Ensuring the effectiveness of your leaders is critical whether your business is expanding or contracting. When your business is expanding, bringing on new people, introducing new products, serving new customers, leaders need to integrate and assimilate the growth. They need to plan strategically for growth, effectively develop their teams, establish business practices and maintain the engagement people feel in those initial few months on the job.

When business is contracting, leaders need to manage the change brought on by staff reductions, reduced revenue streams and increased cost constraints. They need to maintain the remaining staff’s focus and morale. Need to maintain customer service levels, identify how to do more with less.

Optimizing the Leadership Multiplier Effect

For the leadership multiplier effect have its maximum impact, leaders must be developed effectively.
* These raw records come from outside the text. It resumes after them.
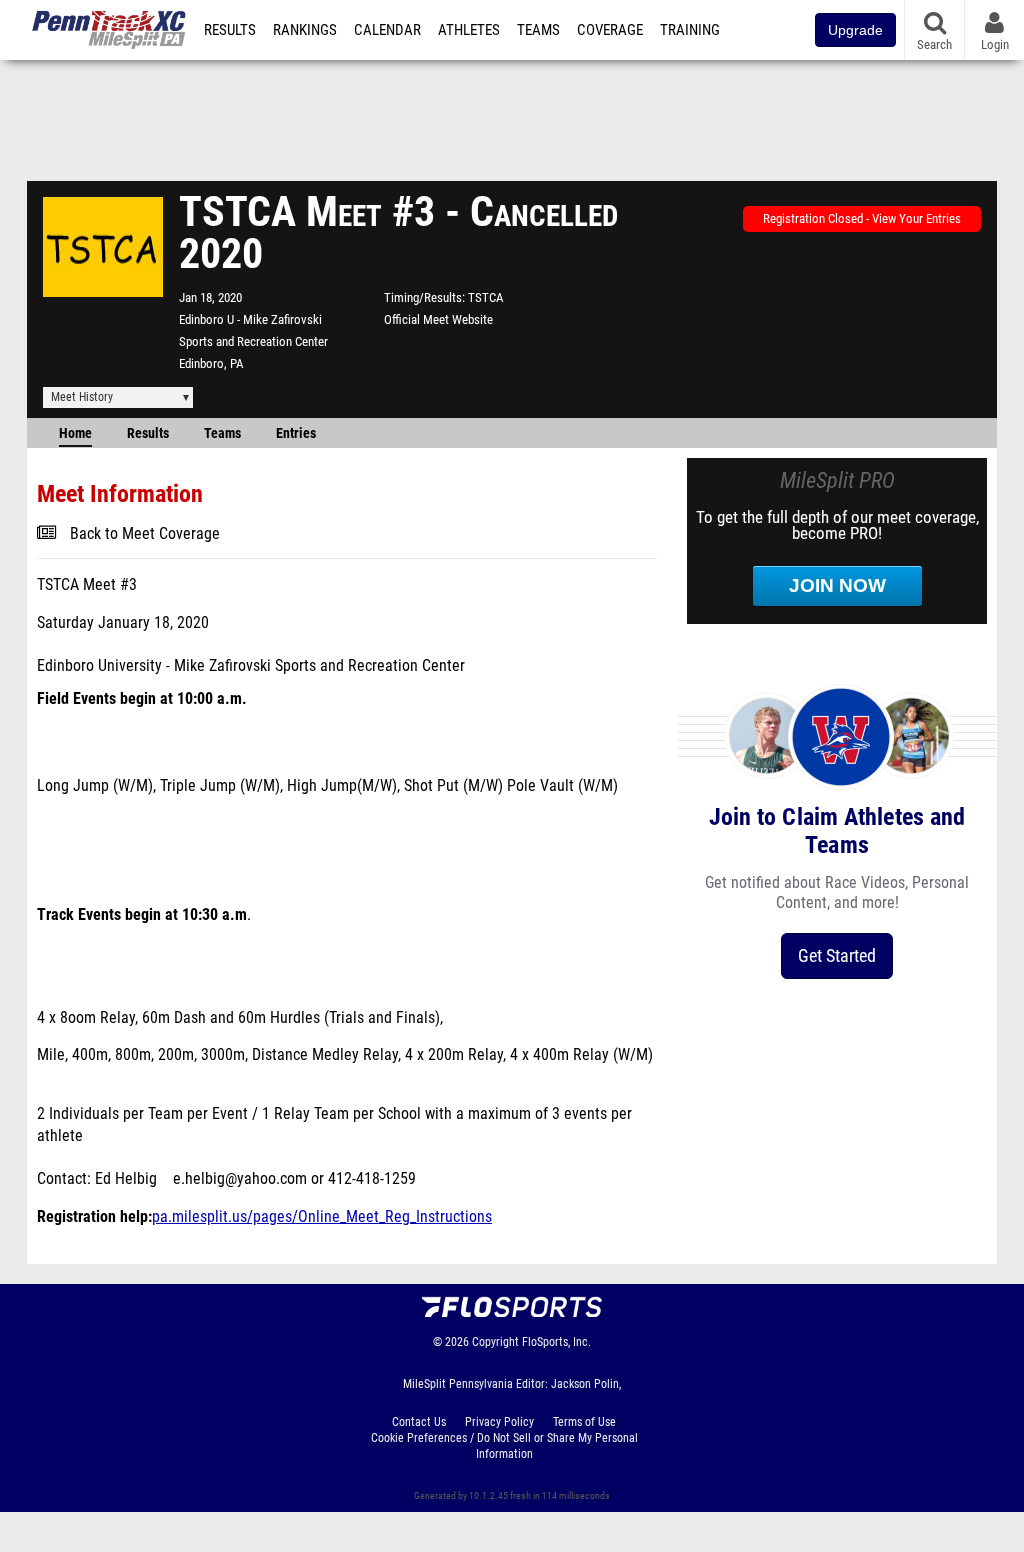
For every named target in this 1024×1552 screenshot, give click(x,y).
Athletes (469, 30)
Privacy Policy (499, 1422)
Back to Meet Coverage (145, 534)
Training (690, 30)
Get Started (837, 955)
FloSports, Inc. (556, 1342)
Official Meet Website (438, 319)
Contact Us (419, 1422)
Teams (538, 30)
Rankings (305, 30)
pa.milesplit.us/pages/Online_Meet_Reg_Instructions (322, 1217)
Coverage (610, 30)
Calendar (387, 30)
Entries (296, 433)
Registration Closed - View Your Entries (862, 218)
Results (230, 30)
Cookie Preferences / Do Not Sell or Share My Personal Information (504, 1446)
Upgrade (855, 30)
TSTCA (485, 297)
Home (75, 433)
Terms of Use (584, 1422)
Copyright (495, 1342)
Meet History (82, 397)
Effective development includes:

1.  Identifying the core of effective leadership. What makes leaders effective? One way to start thinking about leadership effectiveness is to identify what results you want the leader to achieve and use this to identify behaviors that are effective in achieving those results.

2.   Communicating what is expected of a leader. This communication is not always in words. It’s important to understand that how you select, how you assign resources, what people are held accountable for and how you recognize and reward say a great deal about your expectations of leaders.

3.   Assessing your leaders against your model of effectiveness. If some are less effective than you need, identify a strategy for addressing it. It may be development, assignment changes, or an exit strategy. No matter what strategy seems most appropriate, it should start with a frank conversation with the leader.

4.   Identifying potential leaders within your organization and outside your organization. Do you have the bench strength you need? Also remember that leaders aren’t just those with formal titles but also those in roles that are pivotal to business success.

5.   Developing leadership effectively. Formal learning experiences, business-driven assignments and projects, coaching, mentoring and other leadership development experiences need to align with the business strategy and the expectations you’ve communicated about leadership within your organization. Utilize a suite of development activities that build leaders throughout their careers. Developing leaders is process not an event. You must take a planned approach to leadership development, not one that only addresses obvious flash points that may be ignoring underlying causes.

By taking advantage of the Leadership Multiplier Effect, you will optimize talent and create competitive advantage.